Newsflash: ‘Netbooks’ died years ago

“Much coverage of this year’s Consumer Electronics Show is full of references to new Netbooks introduced at the show. But in fact, there were hardly any Netbooks at all, and those that did appear went almost unmentioned,” Peter Glaskowsky reports for CNET.

“The truth is, the Netbook is dead, and good riddance. The concept of the Netbook was based on a tragic misunderstanding: the belief that tens, perhaps hundreds of millions of people worldwide wanted a portable computer that was small, power-efficient, and (here’s the misunderstanding) not good for much beyond accessing the Internet,” Glaskowsky reports. “That’s where the “Net” in “Netbook” came from: the Web, e-mail, chat, maybe some VoIP (voice over Internet Protocol communications).”

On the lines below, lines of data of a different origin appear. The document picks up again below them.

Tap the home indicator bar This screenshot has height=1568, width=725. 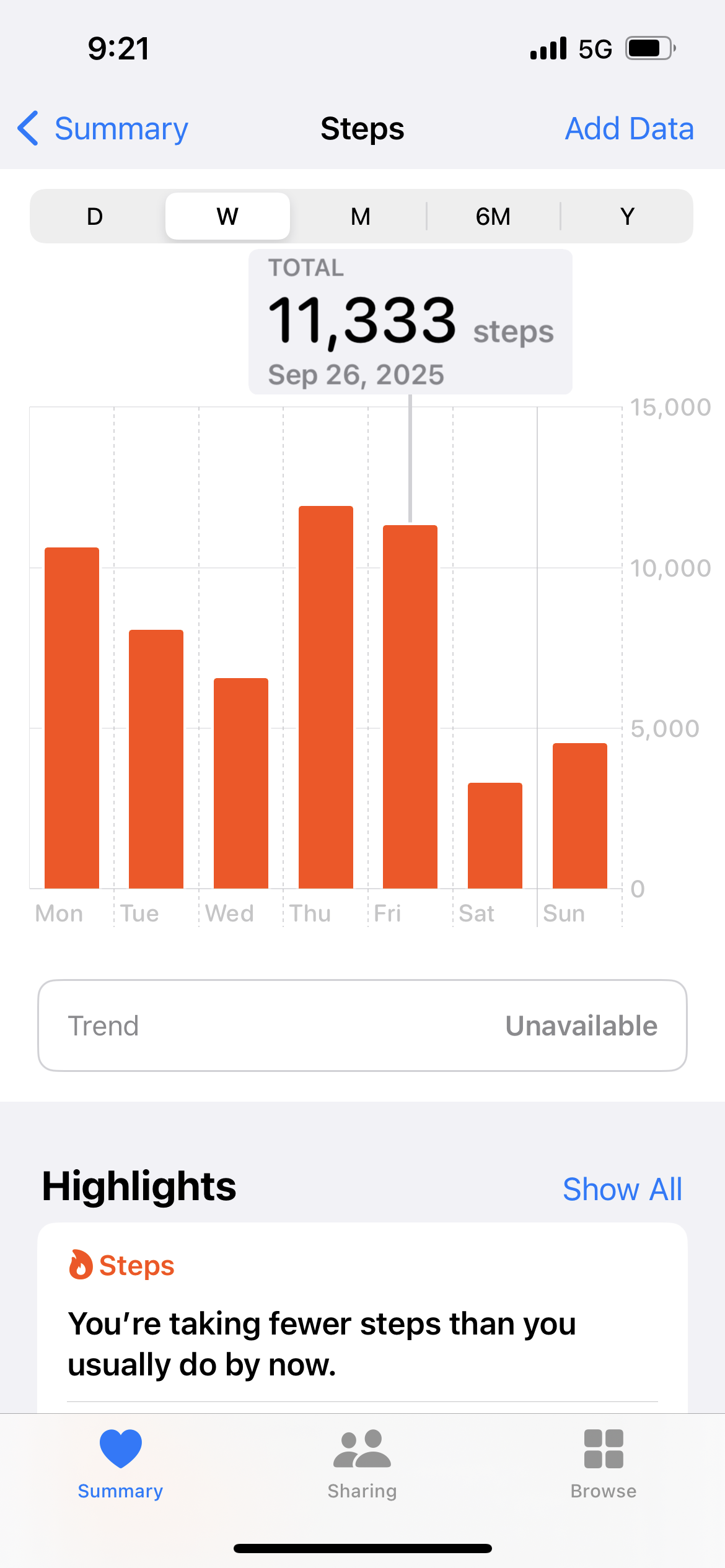362,1548
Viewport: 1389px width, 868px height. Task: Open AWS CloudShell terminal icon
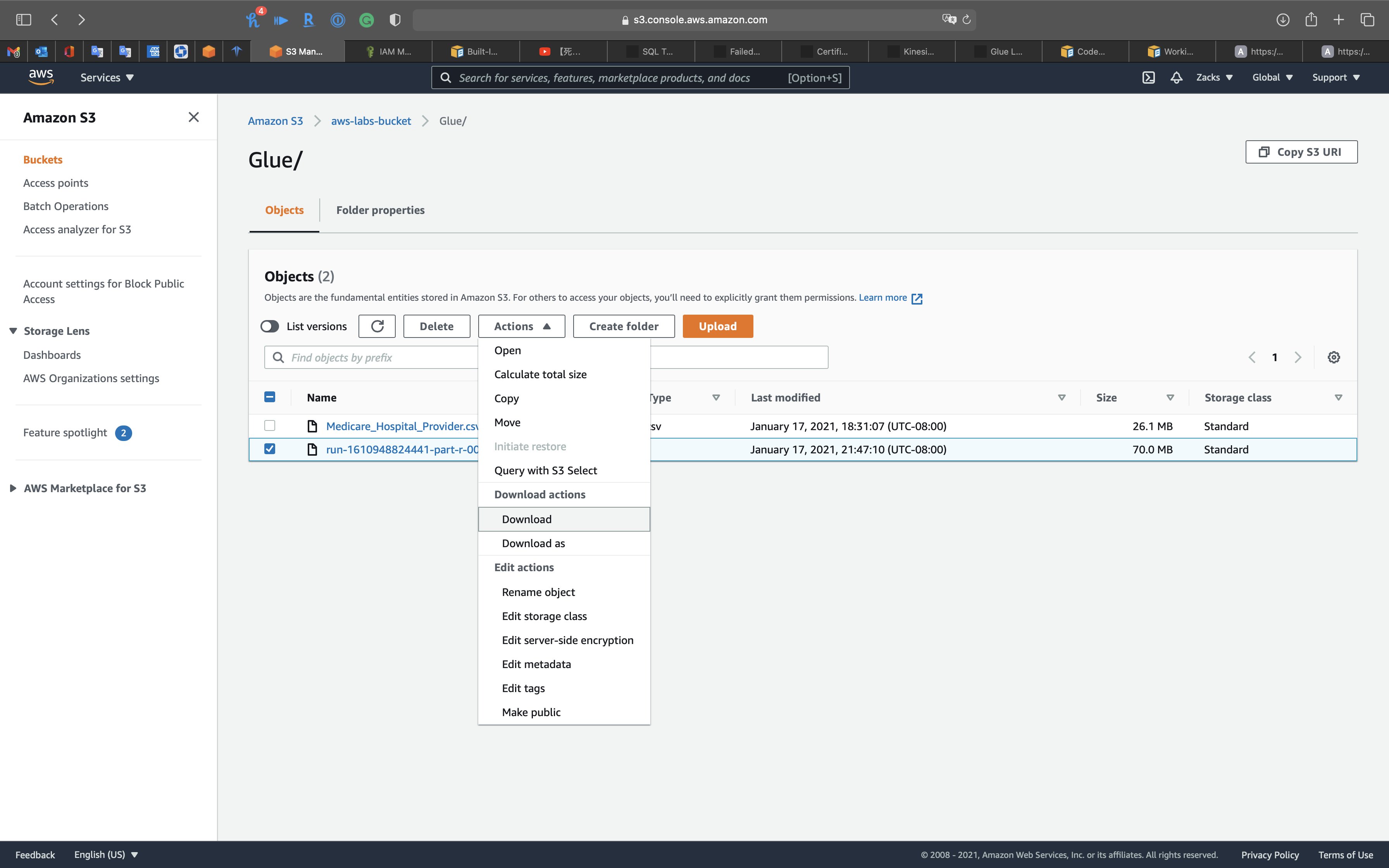point(1148,78)
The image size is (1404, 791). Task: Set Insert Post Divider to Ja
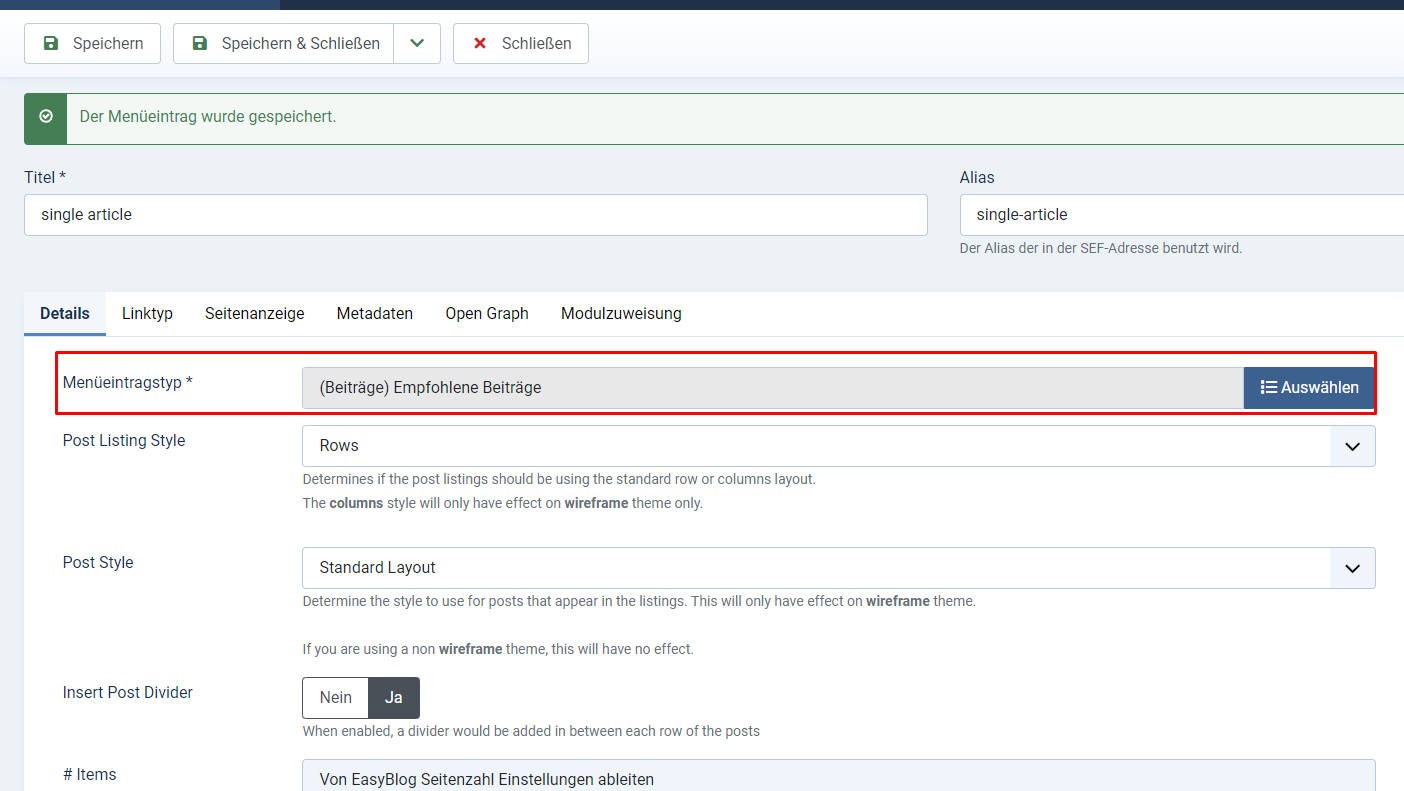(x=394, y=698)
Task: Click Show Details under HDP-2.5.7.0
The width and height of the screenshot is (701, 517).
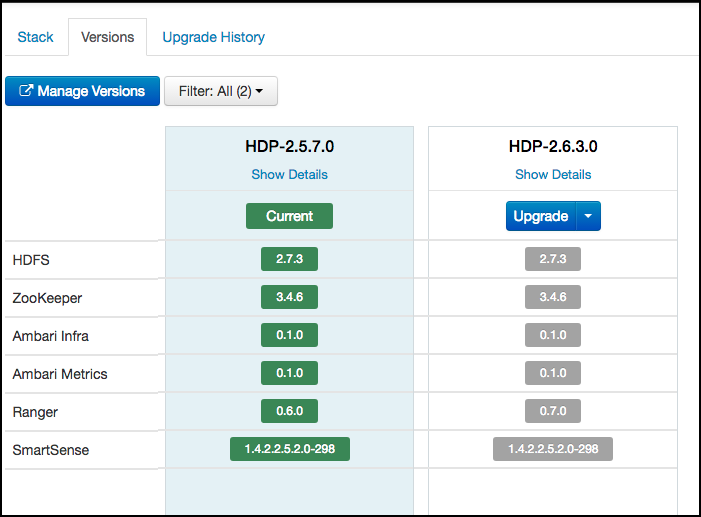Action: point(289,174)
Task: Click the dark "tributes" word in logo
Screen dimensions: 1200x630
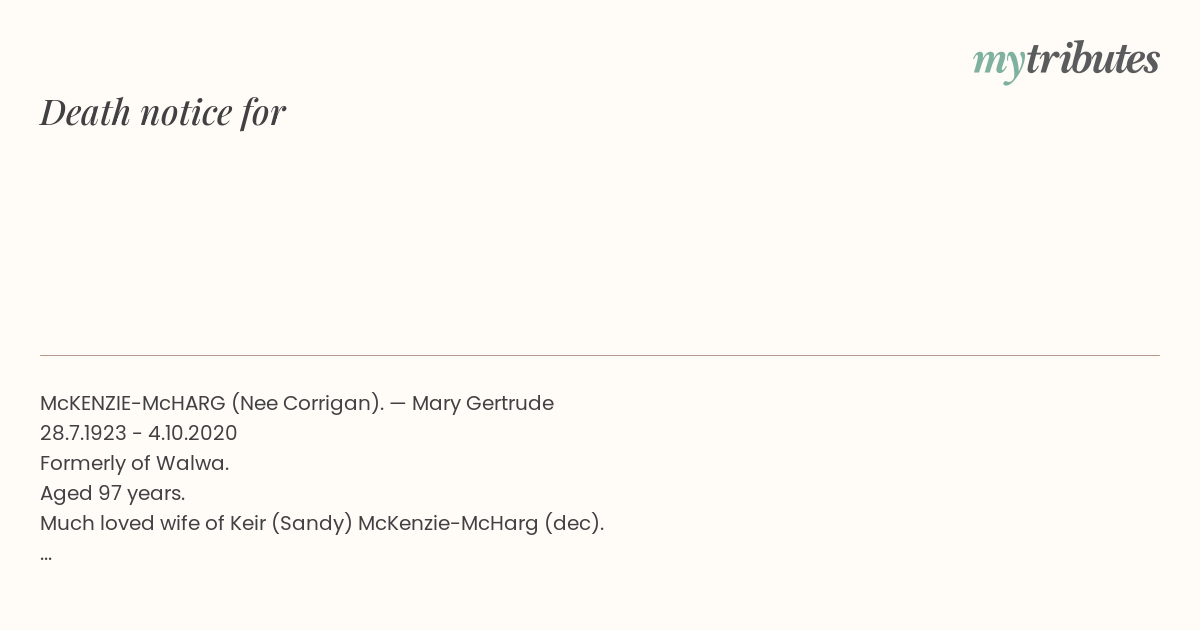Action: [1092, 60]
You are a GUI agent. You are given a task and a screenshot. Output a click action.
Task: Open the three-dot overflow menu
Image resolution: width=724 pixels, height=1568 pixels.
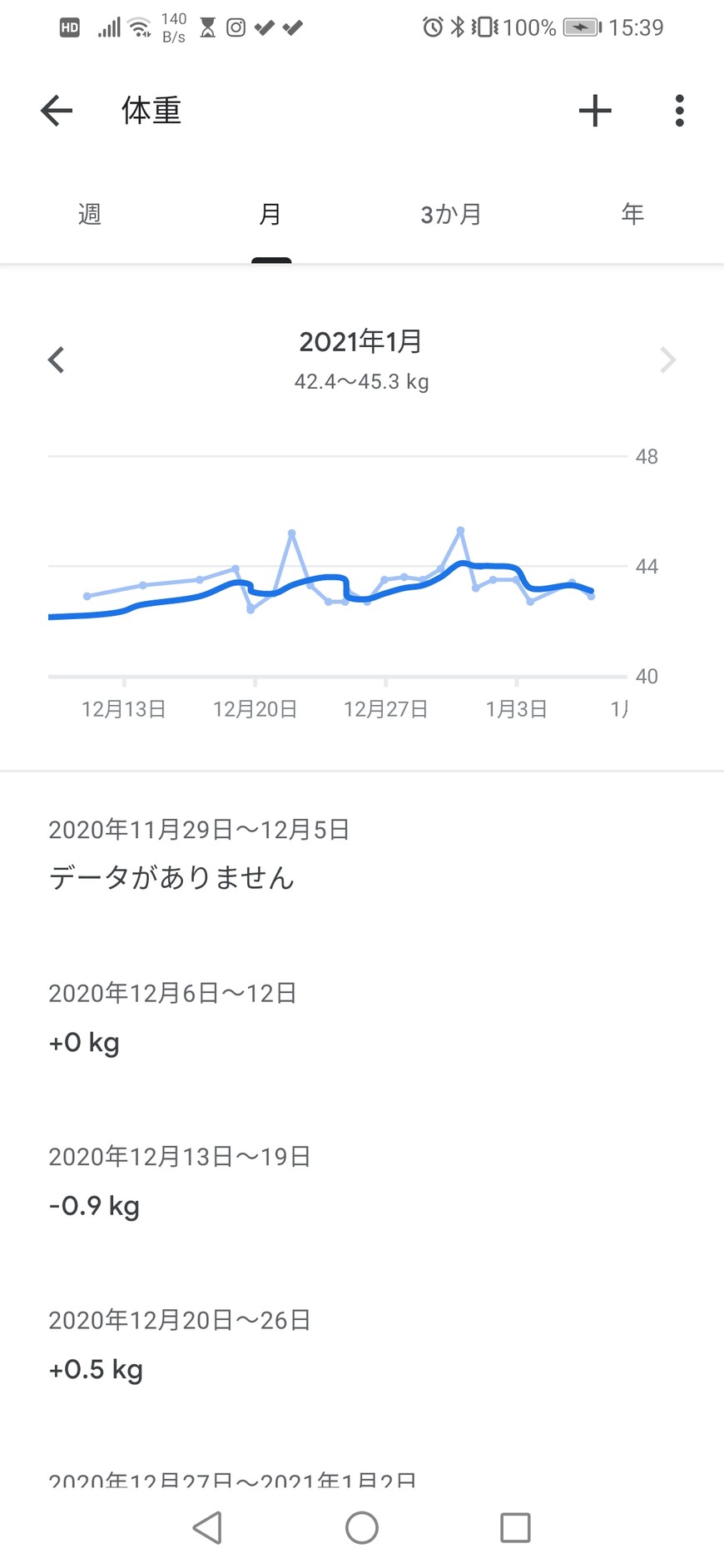coord(680,111)
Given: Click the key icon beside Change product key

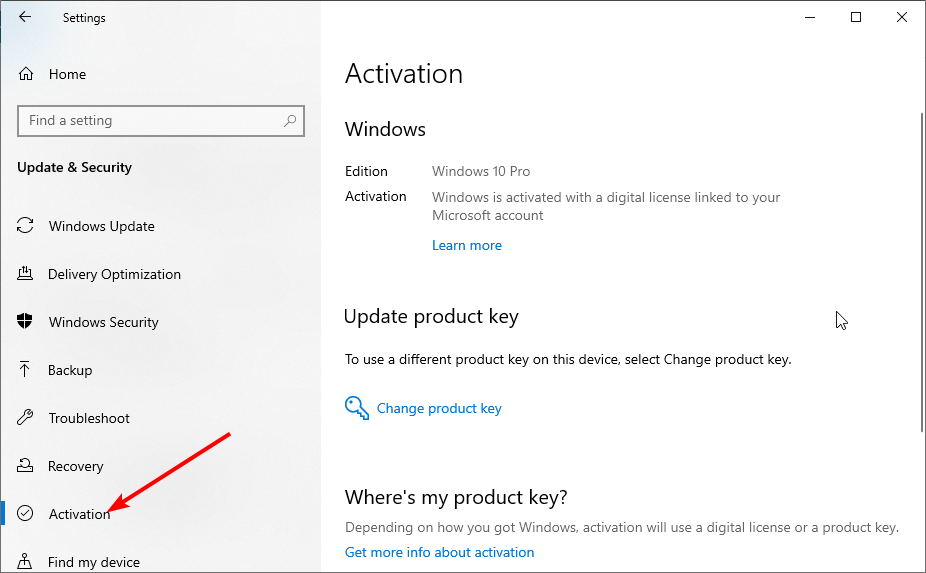Looking at the screenshot, I should tap(357, 408).
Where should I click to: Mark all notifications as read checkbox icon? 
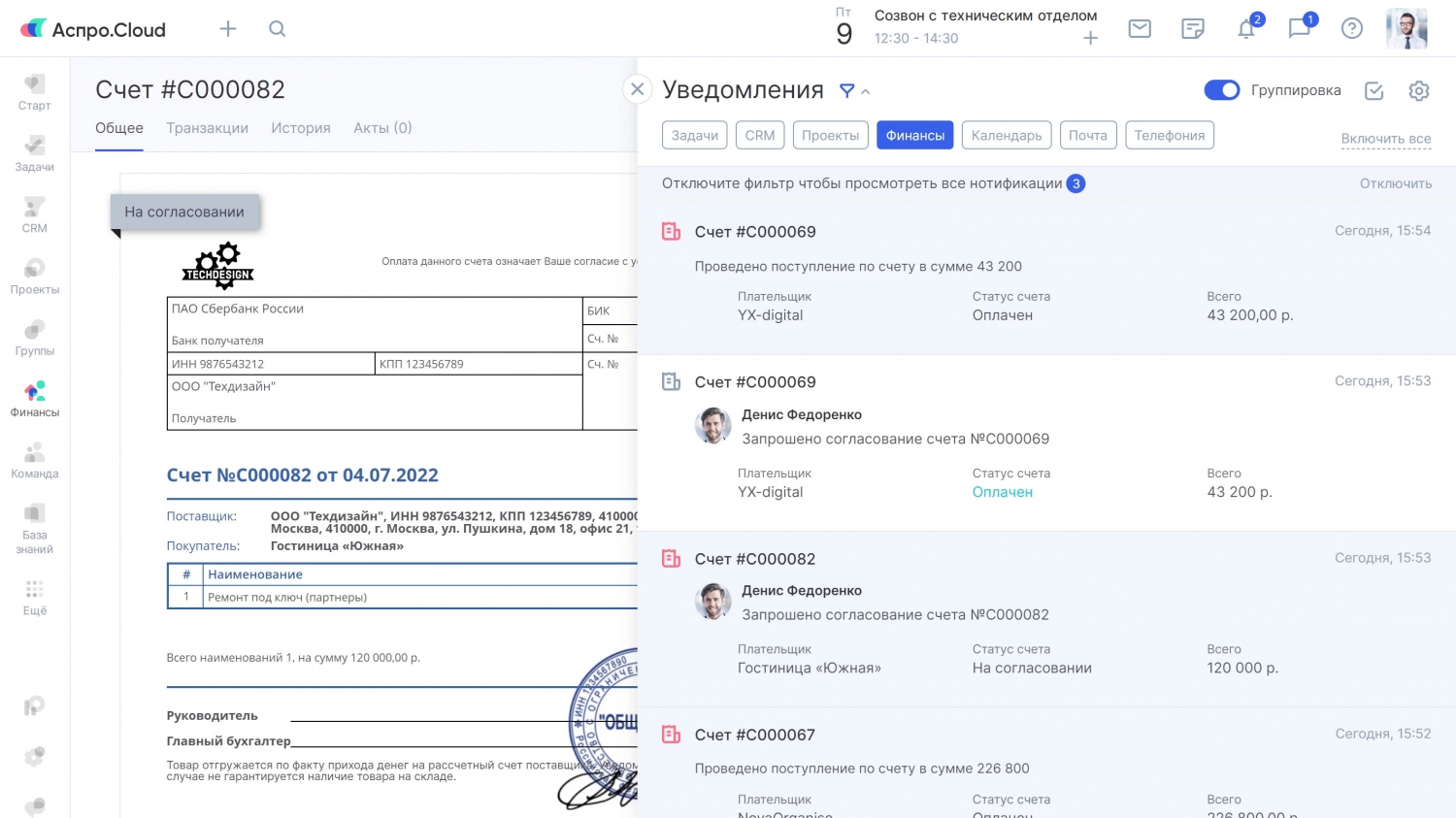pyautogui.click(x=1373, y=90)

Glaskowsky reports, “That’s what the earliest Netbooks delivered, too… They were good enough for light Web browsing and e-mail–and not much more… Well, nobody wanted those machines. Companies that tried to sell them saw unprecedented return rates.”

“So what’s left of the Netbook concept? Small displays? C’mon, we’ve had small displays since the dawn of mobile computing. There hasn’t been a day since 1984 when you couldn’t get a laptop with a small display,” Glaskowsky reports. “So these new machines aren’t merely Netbooks that are ‘evolving’ or ‘overachieving.’ They’re notebooks.”